Ацтек. Гроза надвигается - Дженнингс Гэри. Страница 136
Но я мысленно молился совсем о другом. Я просил всех богов на свете только о том, чтобы мы с Цьяньей пережили завтрашний день. С опасностью мне не раз доводилось сталкиваться и раньше, но никогда прежде я не оказывался в столь безвыходном положении. Если даже благодаря отваге, везению или просто своему тонали мне удастся победить Чимальи, то что дальше? Мне останется лишь вернуться во дворец и принять казнь или сбежать, но в таком случае кара, обещанная Ауицотлем, постигнет мою жену. А если, что более вероятно, Чимальи, куда лучше владеющий оружием, убьет меня и правитель уже не сможет меня покарать, то его гнев опять же обрушится на Цьянью. Иными словами, каким бы ни оказался исход завтрашнего поединка, ничего хорошего ждать все равно не приходилось. Правда, оставалась еще одна возможность: а что, если на рассвете я просто не явлюсь на Чапультепек...
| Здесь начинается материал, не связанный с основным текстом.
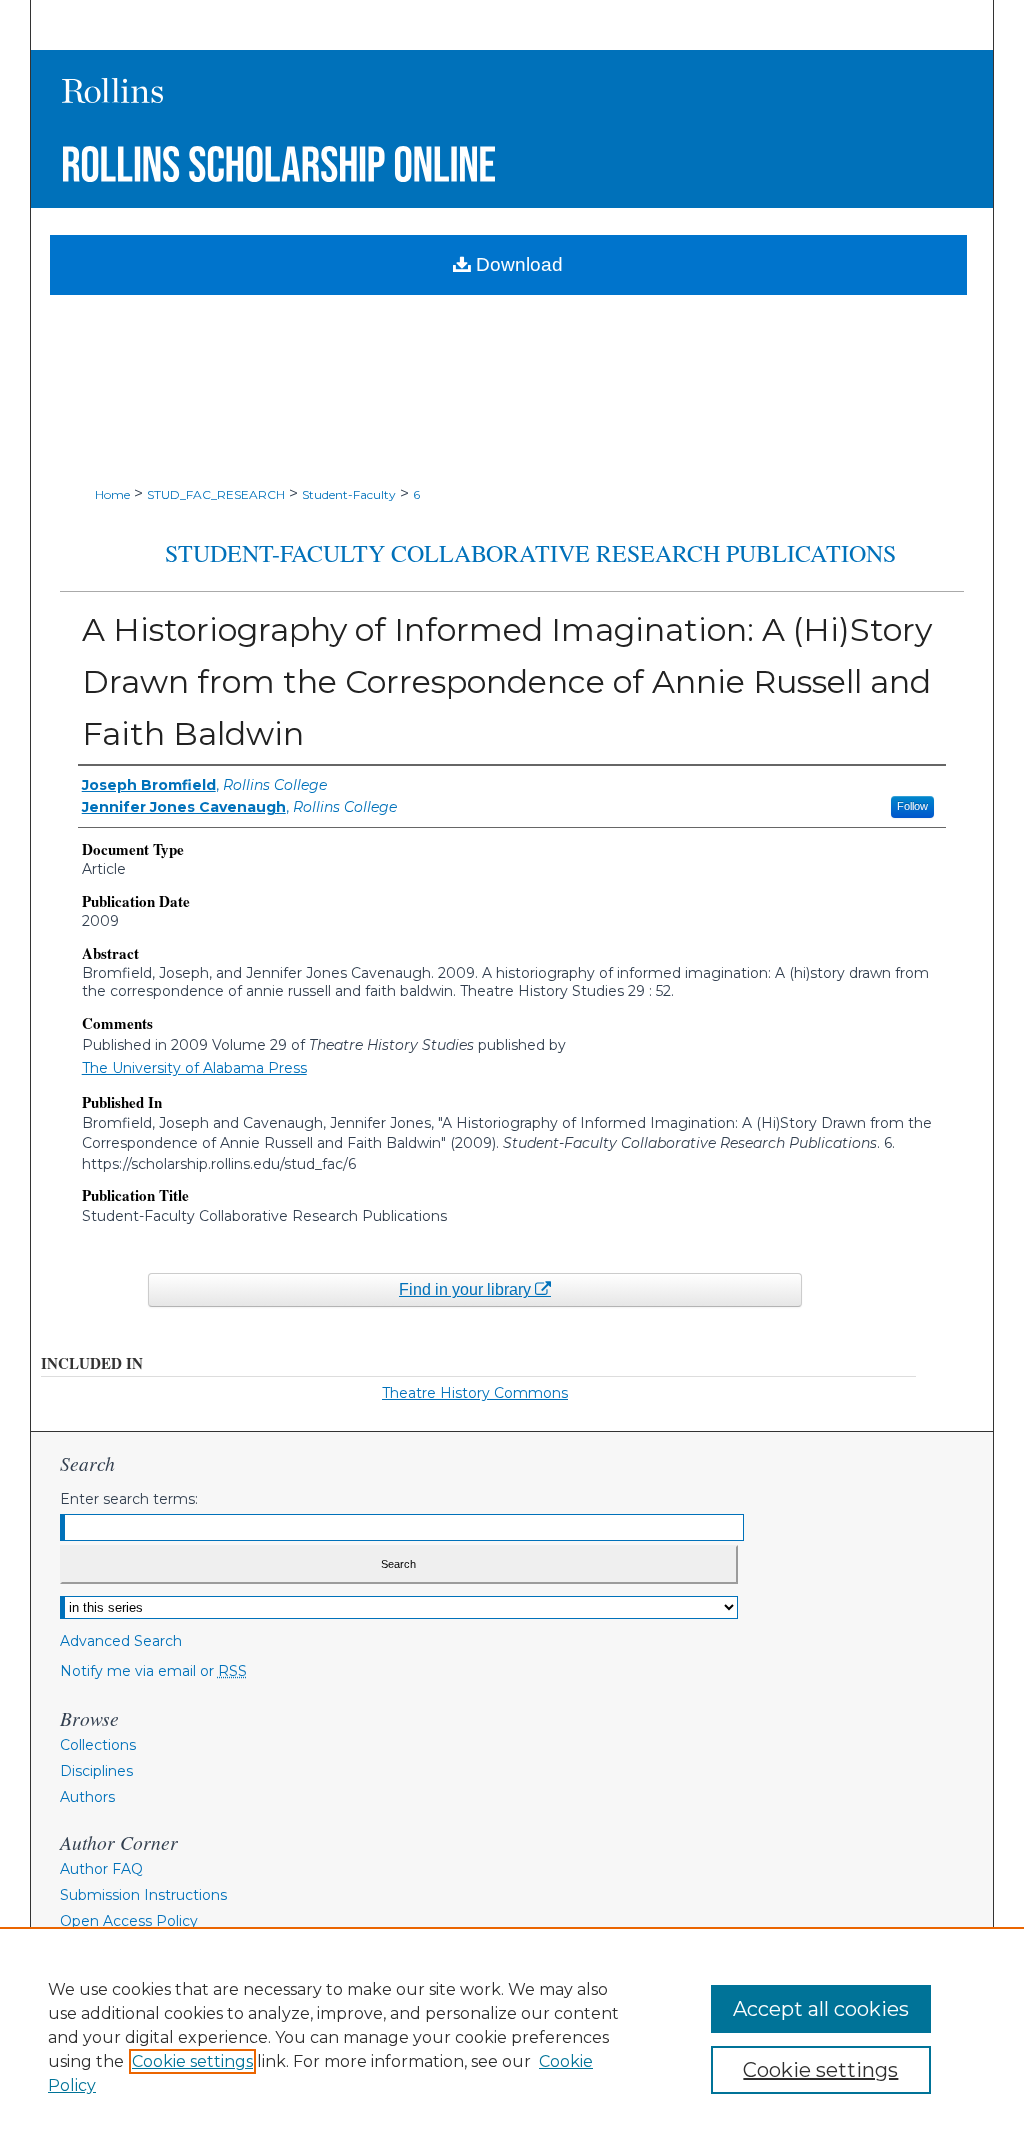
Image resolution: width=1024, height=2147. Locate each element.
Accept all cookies (821, 2009)
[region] (512, 2037)
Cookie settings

Пока я размышлял о немыслимом, Цьянья потихоньку распаковывала наш маленький багаж, и от мрачных мыслей меня оторвало ее восхищенное восклицание. Я поднял свою поникшую голову и увидел, что она нашла в одной из моих корзин старую глиняную фигурку Хочикецаль, которую я сохранил еще со времени трагедии, произошедшей с моей сестрой.
– Богиня, которая надзирала за нашей свадьбой, – с улыбкой промолвила Цьянья.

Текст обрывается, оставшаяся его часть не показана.